Caz, I've been on the Metformin for two weeks now and the tummy troubles were settling down nicely till the Doctor put me on statins as well (high cholesterol) so now I'm going through the whole thing again. 

Give it a week or two and if it hasn't settled, ask your doctor if you can reduce the dosage for a while.


----------



## Psychomuso (Sep 19, 2009)

I go along with what the others have said. I was on 500mg metformin 3 times a day when I was first diagnosed. After 6 months, I decided I had had enough, not only was I struggling to take it 3 times a day (due to irregular eating habits), I really couldn't deal with the GI side effects as they were ruling my life. My consultant changed me to 1g glucophage which he told me to take with my evening meal - he said that as it was a slow release version of metformin it was gentler and the effects do seem to be better. It may be a silly question, but are you taking it within 20 min either side of eating? I've come across a few people who didn't and if you take it without eating within 20 min you will get the full blast of side effects (please excuse the bad pun )


----------



## Caroline Wilson (Sep 19, 2009)

Hi there Caz, you are in the right place for asking questions. Welcome to the forums. The side effects from metformin settle after a while. If it is too uncomfortable some people find things like imodium helps, but take advice first. If that fails some people find slow release metformin is better, but you need to talk to your doctor about it.


----------



## Tezzz (Sep 19, 2009)

Hi and welcome to the forum.

I found that the side effects are not so bad if I take them with food.


----------



## cazscot (Sep 19, 2009)

*Thanks*

Many thanks everybody.  I will wait a couple of weeks to see if it settles. Thanks again.


----------



## lynneb (Oct 1, 2009)

*metformin*

Hi, I was put straight onto 500mg of glucophage sr for 10 days then onto 2 x 5mg, had blood test last week and was 7, but still not low enough she says so onto 3 x 500mg a day, but i take the all together in the evening after i have eaten. I havnt had any side effects at all. I saw sone of you take these 3 times a day, is my nurse wrong? should i be taking them 3 times a day, or all together?


----------



## Psychomuso (Oct 2, 2009)

Lynneb, your nurse isn't wrong, it depends on what works for you. I was on 2 500mg tablets that I took with my evening meal, I then tried splitting the dose to try to lessen the side effects but it didn't work for me.

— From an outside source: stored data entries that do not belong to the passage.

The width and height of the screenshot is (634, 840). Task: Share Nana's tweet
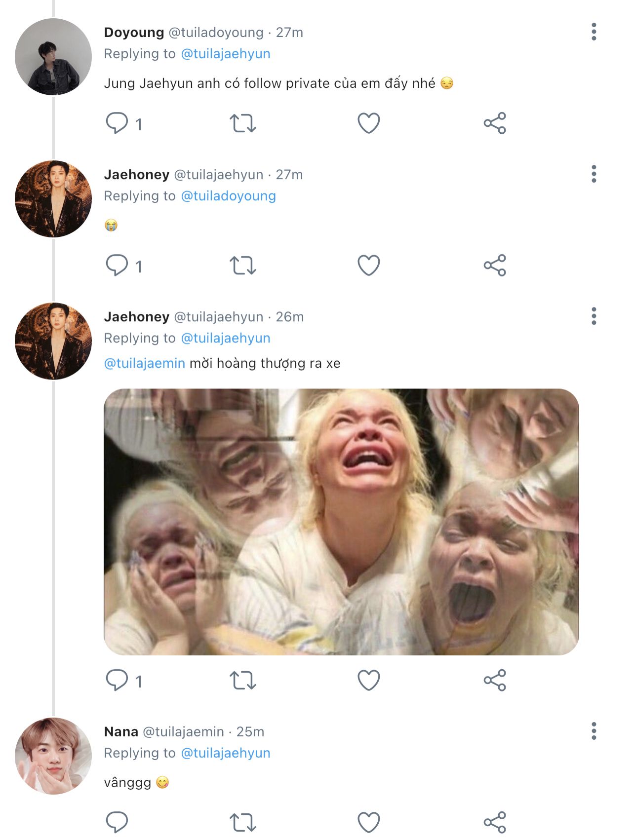(495, 822)
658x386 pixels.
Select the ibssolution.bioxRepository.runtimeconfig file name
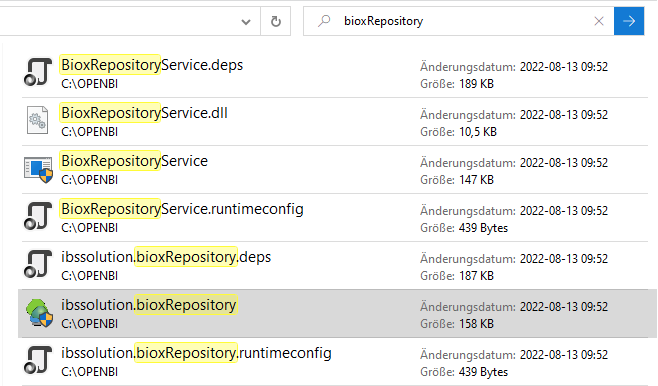[x=196, y=353]
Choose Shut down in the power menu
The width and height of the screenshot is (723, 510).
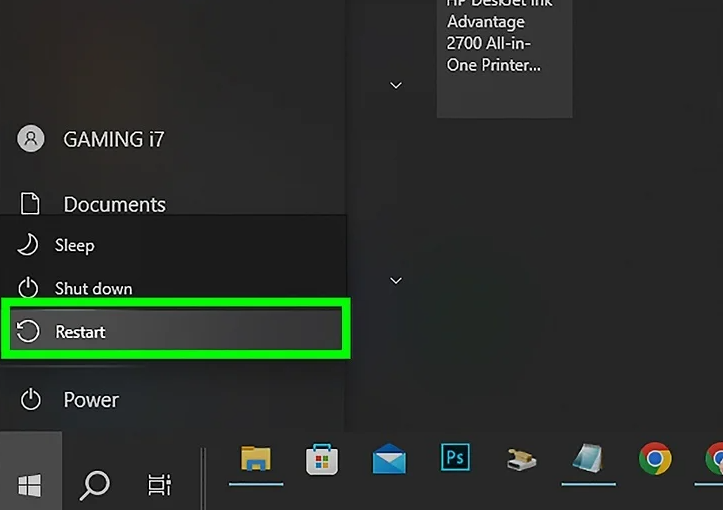click(93, 288)
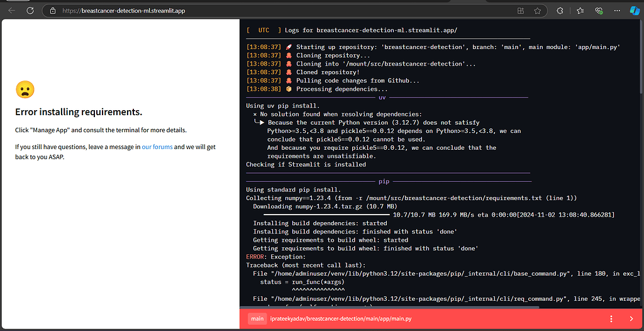This screenshot has height=331, width=644.
Task: Click the site lock icon in address bar
Action: [x=53, y=11]
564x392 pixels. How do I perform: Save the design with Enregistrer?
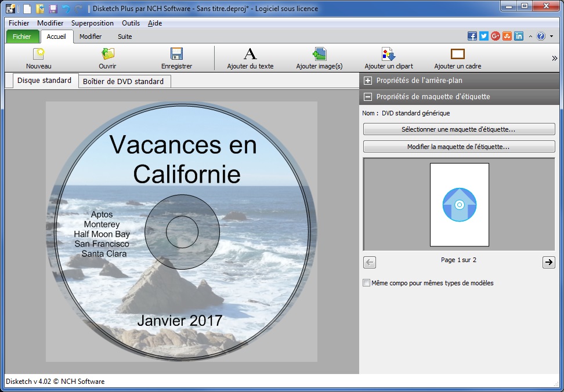[x=176, y=58]
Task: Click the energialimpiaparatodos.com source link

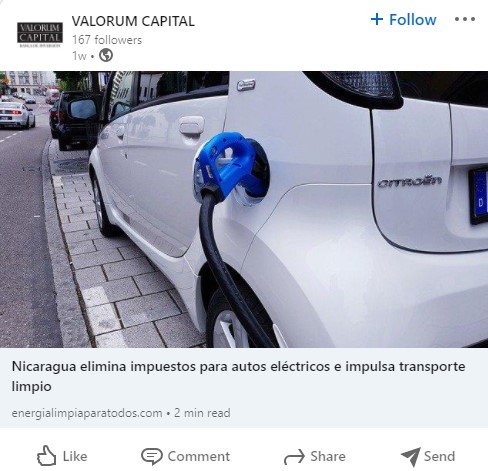Action: tap(87, 413)
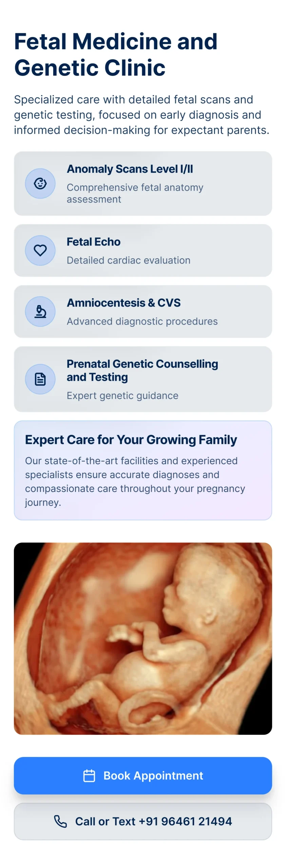This screenshot has width=286, height=868.
Task: Click the calendar icon in Book Appointment button
Action: 89,775
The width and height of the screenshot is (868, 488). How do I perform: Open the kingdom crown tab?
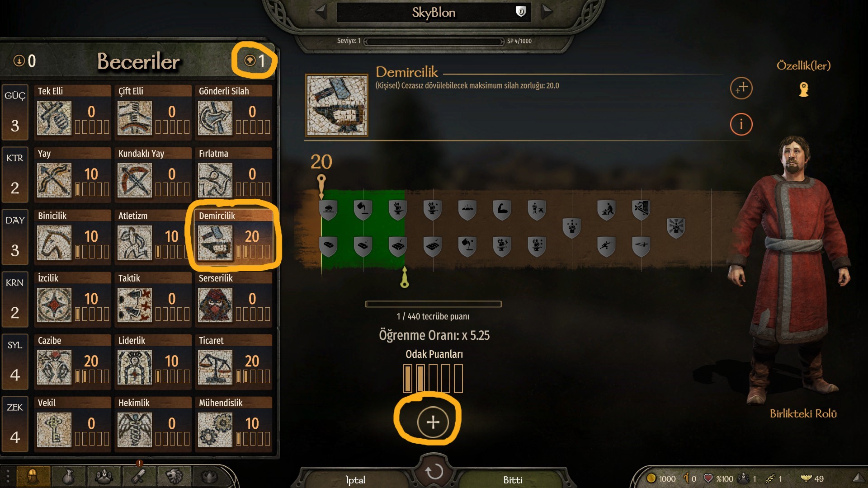209,476
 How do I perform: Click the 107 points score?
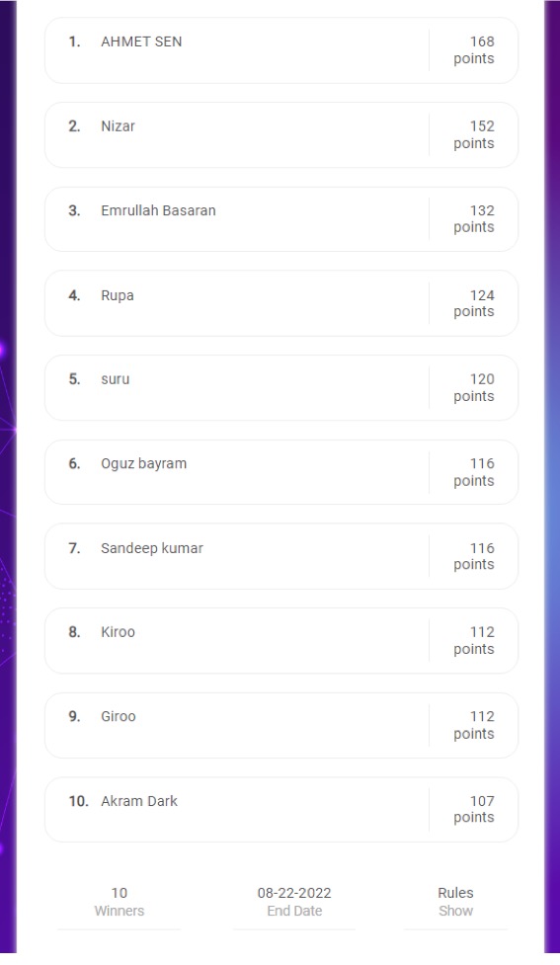click(x=474, y=809)
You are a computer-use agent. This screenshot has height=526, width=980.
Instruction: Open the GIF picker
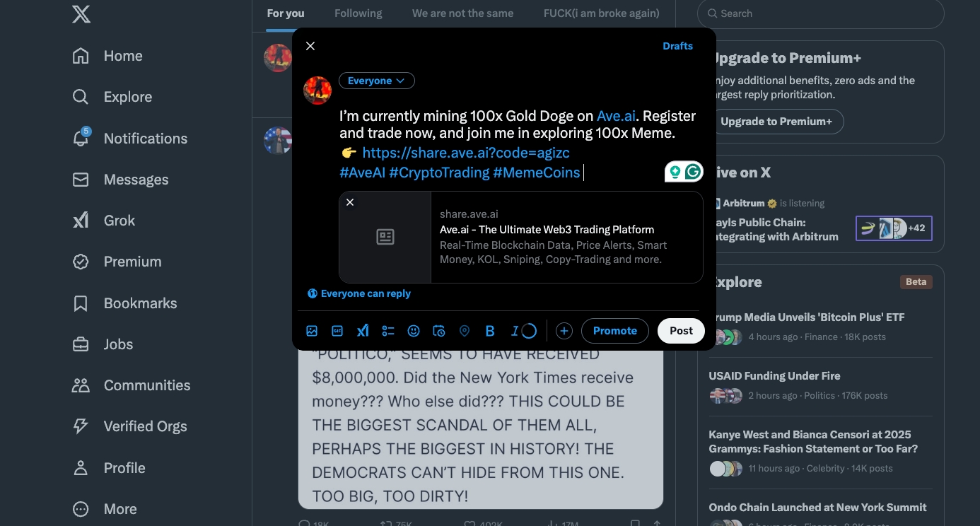(x=337, y=331)
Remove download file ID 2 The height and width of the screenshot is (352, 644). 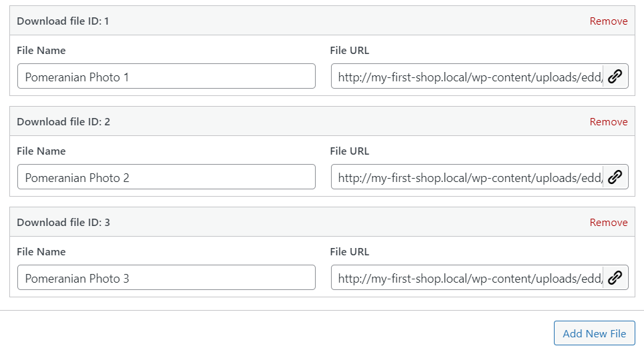click(608, 122)
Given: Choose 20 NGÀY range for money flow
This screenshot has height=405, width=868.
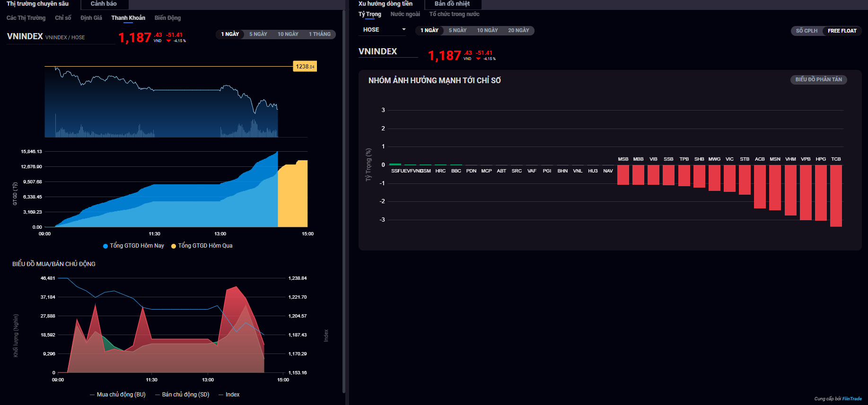Looking at the screenshot, I should pos(518,31).
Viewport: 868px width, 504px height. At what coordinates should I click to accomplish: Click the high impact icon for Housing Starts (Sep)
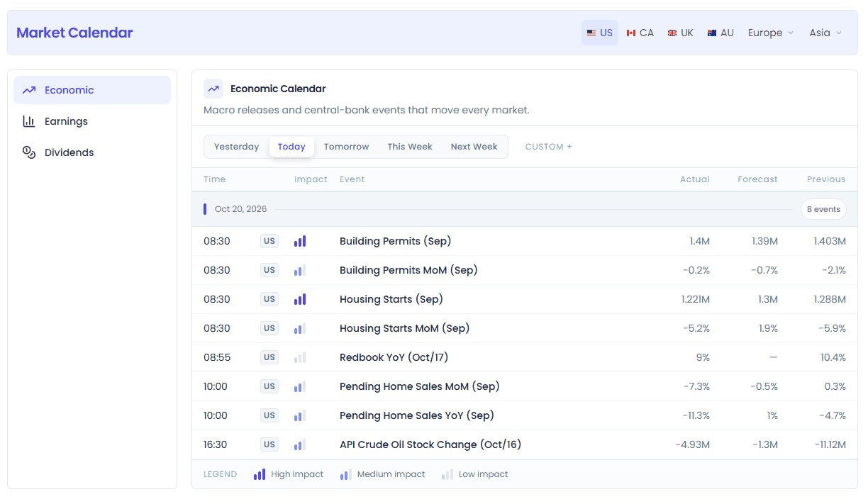300,299
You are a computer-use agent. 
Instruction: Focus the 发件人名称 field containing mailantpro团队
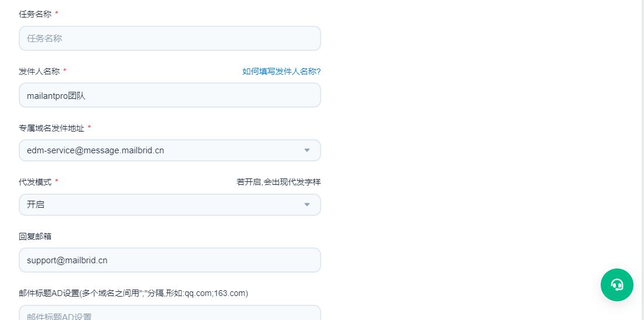point(170,95)
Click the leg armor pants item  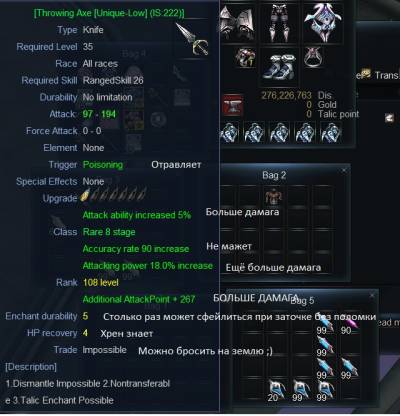tap(280, 23)
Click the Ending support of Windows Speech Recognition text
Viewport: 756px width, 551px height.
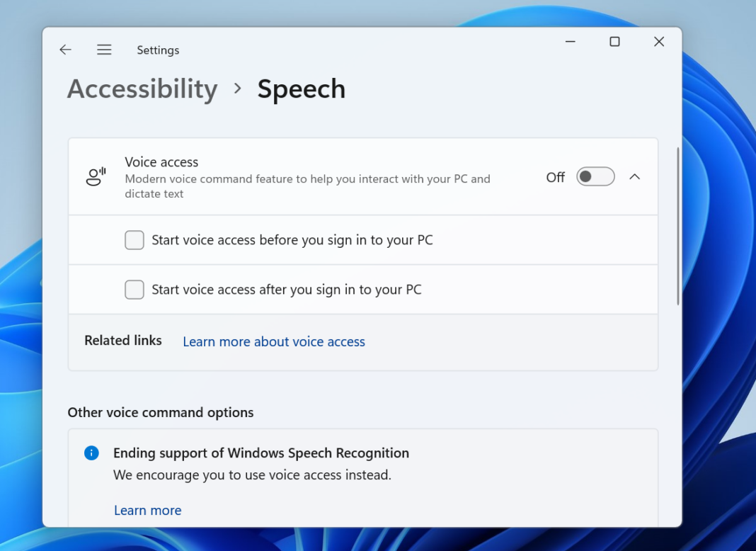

On Tuesday I saw the consultant and he put me on Sitagliptin which doesn't seem to have the GI effects that metformin has. Apparently, it also helps weight loss and is unlikely to give me hypos.


----------



## grovesy (Oct 2, 2009)

lynneb said:


> Hi, I was put straight onto 500mg of glucophage sr for 10 days then onto 2 x 5mg, had blood test last week and was 7, but still not low enough she says so onto 3 x 500mg a day, but i take the all together in the evening after i have eaten. I havnt had any side effects at all. I saw sone of you take these 3 times a day, is my nurse wrong? should i be taking them 3 times a day, or all together?



I am presuming the SR stands for slow release so you don't need to take more frequently.


----------



## Steff (Oct 2, 2009)

hiya lynne no nurse is not wrong like pshycho says it is whatever works for you , i was firstly put on 1 then 2 then after all my bother was pput into the liquid.


----------



## ChrisP (Oct 2, 2009)

Hi Caz,

Like they all said what you are seeing seems to be pretty common.

I too had problems at  first but they cleared up after a couple of weeks.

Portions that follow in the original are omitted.